雨が上がって清冽な空気が気持ちよいので、自転車でひとっ走り。公孫樹並木の細かな枝に水滴のような薄緑の若芽が数珠繋ぎ。空にレースが掛かったよう。富士山はふたたび雪厚白化粧。ブックオフ三島徳倉店で三冊。東直己『駆けてきた少女』2004年初版、林芙美子『絵本猿飛佐助』講談社大衆文学館文庫1996年初版、姫野カオルコ『すっぴんは事件か?』ちくま文庫2012年初版、計315円。『すっぴんは事件か?』にこんな注意書き。
《 本書をコピー、スキャニング等の方法により無許諾で複製することは、法令に規定された場合を除いて禁止されています。請負業者等の第三者によるデジタル化は一切認められていませんので、ご注意ください。 》
誰が(法律?)認めていないのか、わからんなあ。
ネットの拾いもの。
《 堀北真希がCMにでてる商品は全部買う!と意気込んでいたら、ついに自動車のCM…。 》
4月 2日(火) 岡本綺堂
雨。春雨ではない。しっかり降っている。
『ちくま日本文学全集 岡本綺堂』筑摩書房1993年初版には「半七捕物帳」から五編が収録。未読の二編を読んだ。これで「半七捕物帳」六十八編のうち三十一編を読んだ。杉浦日向子(ひなこ)は解説で書いている。

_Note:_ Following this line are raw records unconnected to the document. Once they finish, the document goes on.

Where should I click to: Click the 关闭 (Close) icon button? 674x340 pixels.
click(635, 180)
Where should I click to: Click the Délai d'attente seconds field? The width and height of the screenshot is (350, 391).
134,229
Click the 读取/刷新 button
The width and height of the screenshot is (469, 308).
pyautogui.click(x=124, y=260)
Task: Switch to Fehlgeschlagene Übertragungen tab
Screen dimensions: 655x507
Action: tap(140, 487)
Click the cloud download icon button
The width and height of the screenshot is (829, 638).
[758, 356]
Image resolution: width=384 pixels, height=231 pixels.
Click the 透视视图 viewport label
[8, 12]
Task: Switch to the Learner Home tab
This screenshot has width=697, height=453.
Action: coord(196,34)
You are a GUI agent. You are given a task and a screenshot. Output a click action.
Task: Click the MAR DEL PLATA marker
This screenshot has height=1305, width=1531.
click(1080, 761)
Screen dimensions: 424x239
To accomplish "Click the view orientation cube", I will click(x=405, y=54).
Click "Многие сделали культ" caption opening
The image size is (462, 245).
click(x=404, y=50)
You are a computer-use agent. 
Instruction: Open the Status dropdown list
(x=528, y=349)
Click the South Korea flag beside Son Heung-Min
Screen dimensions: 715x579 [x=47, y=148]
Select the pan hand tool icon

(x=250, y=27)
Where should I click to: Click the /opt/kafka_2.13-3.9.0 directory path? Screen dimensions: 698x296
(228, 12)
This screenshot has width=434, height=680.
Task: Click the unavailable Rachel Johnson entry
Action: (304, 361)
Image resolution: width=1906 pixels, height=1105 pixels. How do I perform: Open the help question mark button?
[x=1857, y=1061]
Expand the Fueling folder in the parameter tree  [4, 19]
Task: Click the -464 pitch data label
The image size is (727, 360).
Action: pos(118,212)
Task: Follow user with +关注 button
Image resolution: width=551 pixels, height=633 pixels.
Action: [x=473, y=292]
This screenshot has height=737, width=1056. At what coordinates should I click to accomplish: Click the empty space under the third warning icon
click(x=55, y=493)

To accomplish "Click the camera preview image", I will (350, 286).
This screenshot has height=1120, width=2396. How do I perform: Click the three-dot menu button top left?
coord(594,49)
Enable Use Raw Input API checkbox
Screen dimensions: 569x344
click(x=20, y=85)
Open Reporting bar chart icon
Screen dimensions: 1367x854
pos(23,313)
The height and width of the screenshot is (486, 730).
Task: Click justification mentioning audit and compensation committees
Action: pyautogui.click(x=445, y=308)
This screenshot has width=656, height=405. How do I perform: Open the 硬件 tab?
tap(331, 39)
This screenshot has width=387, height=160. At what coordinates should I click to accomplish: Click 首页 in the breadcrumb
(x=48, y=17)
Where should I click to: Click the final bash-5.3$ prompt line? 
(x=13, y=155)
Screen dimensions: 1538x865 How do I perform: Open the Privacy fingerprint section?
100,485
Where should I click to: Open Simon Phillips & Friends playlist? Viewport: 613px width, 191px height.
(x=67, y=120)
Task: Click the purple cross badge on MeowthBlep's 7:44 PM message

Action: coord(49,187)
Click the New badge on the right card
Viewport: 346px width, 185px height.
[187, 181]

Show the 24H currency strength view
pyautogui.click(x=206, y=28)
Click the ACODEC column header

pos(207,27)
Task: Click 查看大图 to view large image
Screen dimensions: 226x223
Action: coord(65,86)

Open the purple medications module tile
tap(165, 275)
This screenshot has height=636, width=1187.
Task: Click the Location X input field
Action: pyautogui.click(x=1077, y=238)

《 なんのためでもいい。とりあえず生まれて来たのだから、いまの生があり、そのうちの死がある。それだけのことだ。綺堂の江戸を読むと、いつもそう思う。 》
《 うつくしく、やさしく、おろかなり。そんな時代がかつてあり、人々がいた。 》
《 うつくしく、やさしいだけを見ているのじゃ駄目だ。おろかなりのいとしさを、綺堂本に教わってから、出直して来いと言いたい。 》
二十一世紀の今日でも、全く色褪せていない。時代がここまで変化したからこそ、その深い魅力が、夜闇の底からさりげなく放射されてくる。時代は江戸末期であっても、内容はコンピュータの収集からすっと漏れてしまう、漆黒のなかの情報がそこかしこに感じられる。それを見つけるは、ひとえに読者の眼力にかかっている。そんな気がする。私でさえなんか、「半七の世界」みたいなものを書きたくなる。
ネットのうなずき。
《 国民栄誉賞、手塚治虫ももらってないよ。 》
《 最近の新聞の政治報道が政局や政治家の人間ドラマばかりになっていて、もっと政治家の業績とかこの法案が通ったら何年先には生活がこうなるといった情報がほしい。 》
TPPに関して、賛成派反対派双方が持論を戦わす、という論戦論争を仄聞にして聞かない。マスメディアの怠慢。あるいは避けている? と思ったら、毎日新聞夕刊「夕刊ワイド」がTPPによる国民皆保険の危機を紹介していた。見出しの大文字。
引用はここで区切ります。